Records excerpted from a collection
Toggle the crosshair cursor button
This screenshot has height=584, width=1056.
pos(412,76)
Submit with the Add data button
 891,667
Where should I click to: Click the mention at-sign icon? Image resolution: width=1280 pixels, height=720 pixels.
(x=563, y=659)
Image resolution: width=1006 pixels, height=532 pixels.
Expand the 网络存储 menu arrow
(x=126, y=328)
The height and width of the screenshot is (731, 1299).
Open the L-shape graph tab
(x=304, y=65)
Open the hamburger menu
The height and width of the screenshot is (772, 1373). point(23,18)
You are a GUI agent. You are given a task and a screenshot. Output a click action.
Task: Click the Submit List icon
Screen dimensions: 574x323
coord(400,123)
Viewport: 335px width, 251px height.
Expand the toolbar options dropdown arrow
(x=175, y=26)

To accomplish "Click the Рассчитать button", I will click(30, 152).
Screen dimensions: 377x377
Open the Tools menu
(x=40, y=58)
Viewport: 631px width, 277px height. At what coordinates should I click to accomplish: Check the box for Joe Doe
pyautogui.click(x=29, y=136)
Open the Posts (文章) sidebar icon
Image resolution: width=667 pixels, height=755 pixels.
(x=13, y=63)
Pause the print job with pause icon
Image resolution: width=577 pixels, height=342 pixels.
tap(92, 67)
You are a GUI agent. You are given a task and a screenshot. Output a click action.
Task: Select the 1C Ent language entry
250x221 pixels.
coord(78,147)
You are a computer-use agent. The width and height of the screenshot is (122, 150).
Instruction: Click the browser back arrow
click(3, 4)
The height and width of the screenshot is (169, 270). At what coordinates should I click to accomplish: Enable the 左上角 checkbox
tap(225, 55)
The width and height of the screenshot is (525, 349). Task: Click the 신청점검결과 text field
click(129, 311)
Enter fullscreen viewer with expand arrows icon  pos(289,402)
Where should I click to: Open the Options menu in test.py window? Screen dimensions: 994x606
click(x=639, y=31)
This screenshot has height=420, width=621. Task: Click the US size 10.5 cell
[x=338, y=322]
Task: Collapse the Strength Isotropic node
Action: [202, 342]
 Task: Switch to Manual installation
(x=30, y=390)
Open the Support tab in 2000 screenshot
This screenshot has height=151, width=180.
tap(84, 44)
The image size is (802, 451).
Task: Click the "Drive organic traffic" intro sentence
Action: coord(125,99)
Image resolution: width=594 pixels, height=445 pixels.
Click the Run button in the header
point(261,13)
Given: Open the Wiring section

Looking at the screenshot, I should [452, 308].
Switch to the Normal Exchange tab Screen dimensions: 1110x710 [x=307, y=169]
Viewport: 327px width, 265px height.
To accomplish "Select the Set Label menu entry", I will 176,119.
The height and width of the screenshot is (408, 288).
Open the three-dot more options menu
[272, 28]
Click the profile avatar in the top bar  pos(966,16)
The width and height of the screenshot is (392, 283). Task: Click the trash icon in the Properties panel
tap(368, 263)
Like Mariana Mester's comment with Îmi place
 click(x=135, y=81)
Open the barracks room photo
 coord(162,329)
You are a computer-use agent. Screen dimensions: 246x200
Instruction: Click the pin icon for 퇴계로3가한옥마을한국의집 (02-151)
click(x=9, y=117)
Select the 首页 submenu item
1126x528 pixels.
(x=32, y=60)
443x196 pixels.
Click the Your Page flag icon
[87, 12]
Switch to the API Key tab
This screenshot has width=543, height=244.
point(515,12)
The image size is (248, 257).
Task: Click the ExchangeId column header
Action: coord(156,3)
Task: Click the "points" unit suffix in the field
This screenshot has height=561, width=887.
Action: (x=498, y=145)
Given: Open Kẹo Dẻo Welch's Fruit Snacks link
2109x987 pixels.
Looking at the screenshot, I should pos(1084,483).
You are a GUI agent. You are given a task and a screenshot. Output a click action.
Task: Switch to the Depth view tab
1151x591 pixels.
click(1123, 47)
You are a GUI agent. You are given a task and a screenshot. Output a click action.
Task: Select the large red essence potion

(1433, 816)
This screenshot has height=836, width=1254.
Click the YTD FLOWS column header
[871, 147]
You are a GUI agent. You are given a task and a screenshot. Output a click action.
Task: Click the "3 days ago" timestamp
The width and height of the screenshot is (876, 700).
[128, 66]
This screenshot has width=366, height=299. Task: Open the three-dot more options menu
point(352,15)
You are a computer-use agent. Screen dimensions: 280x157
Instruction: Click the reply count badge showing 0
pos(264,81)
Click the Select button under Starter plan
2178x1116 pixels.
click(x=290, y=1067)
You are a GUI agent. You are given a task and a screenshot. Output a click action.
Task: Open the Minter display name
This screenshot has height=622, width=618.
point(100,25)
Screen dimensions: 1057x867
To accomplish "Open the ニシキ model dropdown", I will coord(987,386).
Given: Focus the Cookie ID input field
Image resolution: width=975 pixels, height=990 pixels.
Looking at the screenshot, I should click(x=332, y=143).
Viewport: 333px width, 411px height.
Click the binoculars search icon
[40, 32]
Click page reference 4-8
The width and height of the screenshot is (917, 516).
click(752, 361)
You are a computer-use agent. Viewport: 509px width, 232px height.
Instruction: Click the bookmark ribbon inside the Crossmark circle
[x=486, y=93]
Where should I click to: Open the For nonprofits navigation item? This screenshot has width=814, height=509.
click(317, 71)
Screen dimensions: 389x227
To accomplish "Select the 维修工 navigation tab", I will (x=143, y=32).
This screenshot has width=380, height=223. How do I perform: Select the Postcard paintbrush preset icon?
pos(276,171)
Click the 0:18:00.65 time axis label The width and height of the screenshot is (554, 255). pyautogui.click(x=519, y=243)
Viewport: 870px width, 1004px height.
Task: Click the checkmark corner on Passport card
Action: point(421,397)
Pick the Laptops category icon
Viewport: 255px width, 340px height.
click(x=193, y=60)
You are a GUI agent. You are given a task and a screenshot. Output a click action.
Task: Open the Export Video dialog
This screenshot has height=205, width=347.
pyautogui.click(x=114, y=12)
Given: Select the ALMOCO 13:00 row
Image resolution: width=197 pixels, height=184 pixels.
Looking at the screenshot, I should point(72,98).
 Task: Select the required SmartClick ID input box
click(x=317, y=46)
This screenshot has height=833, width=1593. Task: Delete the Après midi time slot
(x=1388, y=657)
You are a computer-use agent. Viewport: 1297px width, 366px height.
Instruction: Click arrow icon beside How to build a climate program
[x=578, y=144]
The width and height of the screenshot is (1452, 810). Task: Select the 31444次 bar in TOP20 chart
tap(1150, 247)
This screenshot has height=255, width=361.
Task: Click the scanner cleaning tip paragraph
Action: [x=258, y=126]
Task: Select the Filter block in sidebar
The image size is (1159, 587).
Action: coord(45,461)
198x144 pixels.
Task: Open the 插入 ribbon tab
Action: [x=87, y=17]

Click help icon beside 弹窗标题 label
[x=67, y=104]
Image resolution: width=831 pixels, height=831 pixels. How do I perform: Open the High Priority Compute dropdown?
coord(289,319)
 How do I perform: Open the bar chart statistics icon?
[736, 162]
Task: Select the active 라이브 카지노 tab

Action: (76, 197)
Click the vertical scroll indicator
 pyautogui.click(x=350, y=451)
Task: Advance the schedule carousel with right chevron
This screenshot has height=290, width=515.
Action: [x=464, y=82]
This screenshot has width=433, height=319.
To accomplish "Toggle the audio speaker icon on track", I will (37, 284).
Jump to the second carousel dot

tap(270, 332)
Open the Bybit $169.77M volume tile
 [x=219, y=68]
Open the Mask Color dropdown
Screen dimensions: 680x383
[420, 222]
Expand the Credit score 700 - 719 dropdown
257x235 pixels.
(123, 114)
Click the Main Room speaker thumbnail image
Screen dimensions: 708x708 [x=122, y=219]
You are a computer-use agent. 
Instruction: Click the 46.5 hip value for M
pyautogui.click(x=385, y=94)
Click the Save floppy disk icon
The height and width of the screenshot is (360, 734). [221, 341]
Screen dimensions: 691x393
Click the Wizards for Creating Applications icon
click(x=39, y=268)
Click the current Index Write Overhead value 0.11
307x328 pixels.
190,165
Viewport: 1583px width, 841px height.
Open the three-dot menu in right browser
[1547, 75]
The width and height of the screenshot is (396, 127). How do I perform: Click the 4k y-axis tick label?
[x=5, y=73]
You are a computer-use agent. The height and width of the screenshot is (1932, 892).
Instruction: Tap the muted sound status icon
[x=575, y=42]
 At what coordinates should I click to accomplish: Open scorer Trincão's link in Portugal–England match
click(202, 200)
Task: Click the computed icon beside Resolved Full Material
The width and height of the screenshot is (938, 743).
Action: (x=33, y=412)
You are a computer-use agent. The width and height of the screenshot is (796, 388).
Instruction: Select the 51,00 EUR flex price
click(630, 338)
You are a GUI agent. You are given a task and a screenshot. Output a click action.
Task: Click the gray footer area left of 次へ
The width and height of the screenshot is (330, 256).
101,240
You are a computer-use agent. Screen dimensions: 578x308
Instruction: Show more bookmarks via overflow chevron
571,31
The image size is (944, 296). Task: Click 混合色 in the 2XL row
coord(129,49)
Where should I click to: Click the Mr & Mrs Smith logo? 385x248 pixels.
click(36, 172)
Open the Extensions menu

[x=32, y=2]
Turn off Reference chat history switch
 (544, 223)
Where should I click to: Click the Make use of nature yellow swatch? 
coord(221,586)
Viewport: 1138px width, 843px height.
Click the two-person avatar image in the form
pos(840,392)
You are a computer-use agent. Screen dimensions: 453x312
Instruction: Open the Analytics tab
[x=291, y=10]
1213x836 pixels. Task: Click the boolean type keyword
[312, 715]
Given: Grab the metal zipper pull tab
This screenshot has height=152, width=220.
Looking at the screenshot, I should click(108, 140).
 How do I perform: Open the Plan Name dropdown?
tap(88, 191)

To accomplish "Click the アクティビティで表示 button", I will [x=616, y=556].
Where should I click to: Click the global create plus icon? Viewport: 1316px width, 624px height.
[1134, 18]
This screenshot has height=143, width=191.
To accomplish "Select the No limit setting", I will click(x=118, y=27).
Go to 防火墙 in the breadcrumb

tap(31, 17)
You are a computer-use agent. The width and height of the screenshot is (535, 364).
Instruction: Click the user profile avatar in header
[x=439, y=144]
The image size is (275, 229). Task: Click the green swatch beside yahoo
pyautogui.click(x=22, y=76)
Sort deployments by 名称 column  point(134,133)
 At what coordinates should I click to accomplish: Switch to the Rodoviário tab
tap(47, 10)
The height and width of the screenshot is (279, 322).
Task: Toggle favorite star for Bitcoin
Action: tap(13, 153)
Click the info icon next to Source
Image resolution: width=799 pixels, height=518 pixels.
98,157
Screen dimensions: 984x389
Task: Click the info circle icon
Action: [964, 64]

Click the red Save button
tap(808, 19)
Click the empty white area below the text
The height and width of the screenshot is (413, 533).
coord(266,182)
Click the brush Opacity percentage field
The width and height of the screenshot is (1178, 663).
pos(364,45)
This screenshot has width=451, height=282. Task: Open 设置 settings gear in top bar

What you have to do -> If the word "computer" is on a line above, return that line.

Answer below ->
You are a computer-use agent. The width and height of the screenshot is (122, 150).
You are a computer-use agent. Screen dimensions: 246x200
You are a computer-use agent. Screen dimensions: 280x157
You are a computer-use agent. Viewport: 509px width, 232px height.
You are a computer-use agent. Viewport: 1297px width, 366px height.
You are a computer-use agent. 
You are a computer-use agent. The height and width of the screenshot is (1932, 892).
You are a computer-use agent. The width and height of the screenshot is (796, 388).
You are a computer-use agent. Screen dimensions: 578x308
You are a computer-use agent. Screen dimensions: 453x312
You are a computer-use agent. The width and height of the screenshot is (535, 364).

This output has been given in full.